Maya Merchants often traded cocoa beans for other commodities,
and for cloth, Jade and ceremonial feathers. Maya farmers transported
their cocoa beans to market by canoe or in large baskets strapped to
their backs, and a Mecapal, (forehead band
tied to the basquet). Wealthy merchants traveled further, employing porters, as
there were no horses, pack animals or wheeled carts in Central America
at that time. Some ventured as far as Teotihuacan, introducing them to
the much-prized cocoa beans, it was also traded with the Tainos from
Cuba and the Quechua from South America.
Mesoamerican Commerce Routes and goods production, from the Pre
Classic to the Post Classic
The Spaniards didn't like it at the beginning, as we can see in this
description form the friar José de Acosta in Perú: "Loathsome to such as
are not acquainted with it, having a scum or froth that is very
unpleasant to taste. Yet it is a drink very much esteemed among the
Indians, where with they feast noble men who pass through their country.
The Spaniards, both men and women, that are accustomed to the country,
are very greedy of this Chocolaté. They say they make diverse sorts of
it, some hot, some cold, and some temperate, and put therein much of
that 'chili'; yea, they make paste thereof, the which they say is good
for the stomach and against the catarrh."

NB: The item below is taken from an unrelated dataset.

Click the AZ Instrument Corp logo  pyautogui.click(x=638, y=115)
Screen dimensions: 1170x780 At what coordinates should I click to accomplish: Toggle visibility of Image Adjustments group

Although soon the chocolate would make its way across the
Atlantic, first to Spain, and then to the rest of Europe. Chocolate,
prepared as a beverage, was introduced to the Spanish court in 1544 by
Kek'chí Maya nobles, brought from Cobán,
Guatemala, by Dominican friars to meet Prince Philip. The first
load of beans arrived to Sevilla, Spain in 1585. (Coe and Coe
1996). Within a century, the culinary and medical uses of chocolate
spread to France, England and elsewhere in Western Europe. Demand for
this beverage led the French to establish cacao plantations in the
Caribbean, while Spain subsequently developed their cacao plantations in
their Philippine colony (Bloom 1998, Coe and Coe 1996, Knapp 1930).
Cacao subsequently flourished in the 1880s after introduction as a
commercial crop to the English Gold Coast colonies in West Africa.